Learning taiji online is impossible, but not impractical. The key to getting the most benefit outside of the classroom involves understanding what can be achieved and what can not be achieved and through this understanding develop goals that are obtainable. Through the course of studying theory and my own personal encounter with Master Chen I have come to realize that taiji is an art of deconstruction. It is about taking all of the human habits that are not taiji and slowly deconstructing these habits to make them into something that slowly becomes taiji. This idea that taiji is an art of deconstruction has offered me guidance towards this approach to learning taiji online.
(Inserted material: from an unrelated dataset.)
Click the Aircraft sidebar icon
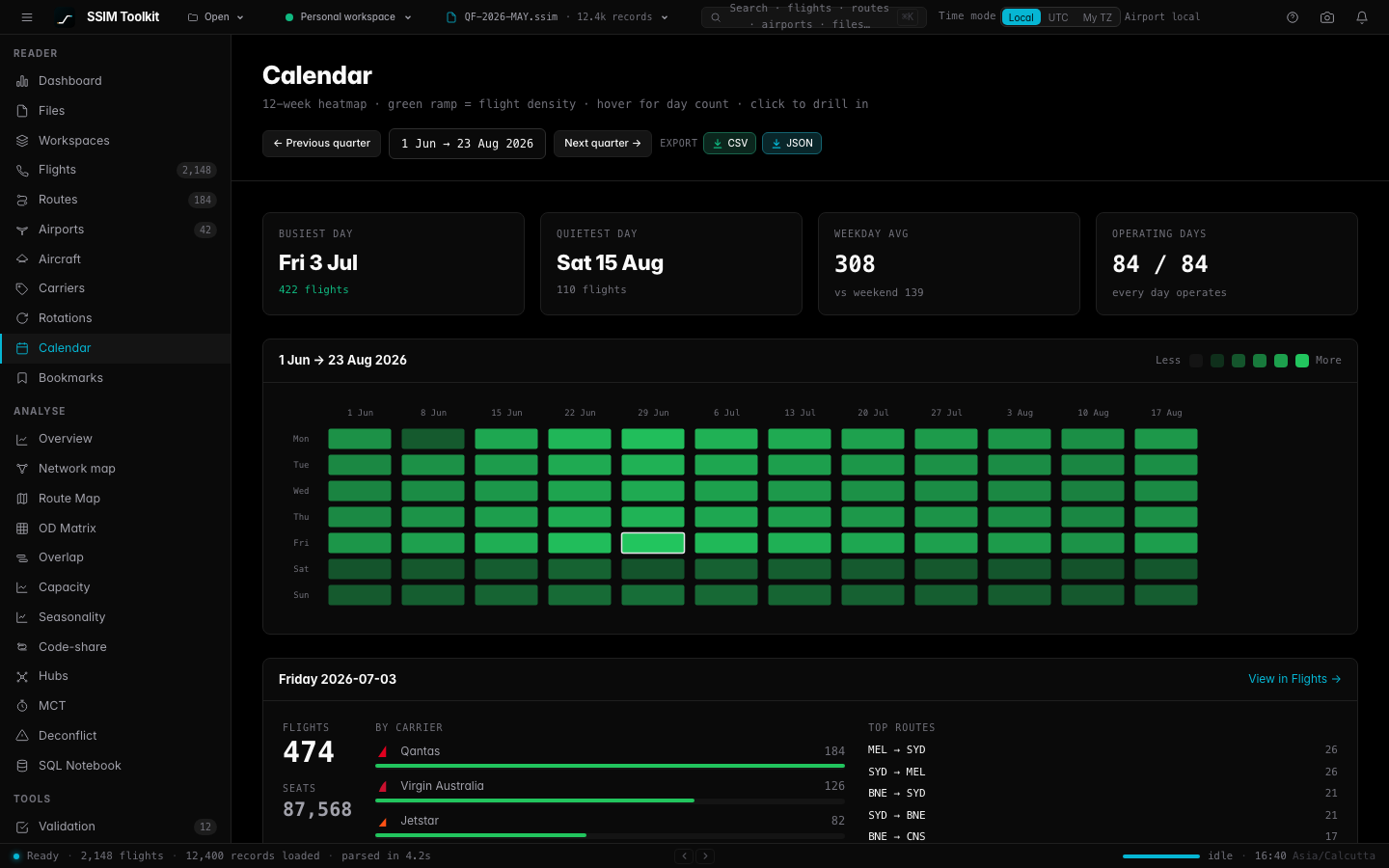tap(22, 259)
Since I didn’t have access to anybody that could teach me taiji, following the online videos was my only alternative. I wanted to be prepared for my first workshop so I decided that I would start learning the basics with one important rule in my mind. That rule was, “quality is more important than quantity”, or in Master Chen’s words, “it is better to do one thing right than many things wrong”. My game plan was simple, I wanted to learn the first 13 movements.
In order to know what I needed to do I had to familiarize myself with the rules. I wanted to know what movements were allowed, so I purchased a series of videos:
- Suspended Head
- Thigh in Tai Chi Chuan
- Hand, Elbow and Shoulder Functions in Tai Chi
- Function of the waist in tai chi movements
- Kua, knee and foot.
Once I got a general idea of the rules I looked for a video of the first 13 movements. I found that,
“Yilu first 13 moves simple lesson”
was the best video to learn from. At the initial stage the choreography is the most important since the understanding of the deeper meanings can not be seen, but must be felt. I had one month before the workshop so I decided to learn 3 moves a week. I was more focused on quality than quantity.
In the, “Yilu first 13 moves simple lesson” Master Chen breaks all the moves up into counts and this makes learning the choreography a lot easier. By following my game plan I was able to learn the choreography before the workshop and follow along with the group.
In conclusion, I believe that it is more beneficial to take it slowly and learn things right even if it is just one thing at a time, as progress will be about making fewer mistakes. Do not expect to be perfect with the form. Finally, the only way to know if you are doing things correctly is to attend a workshop and to receive instructions from somebody that knows taiji.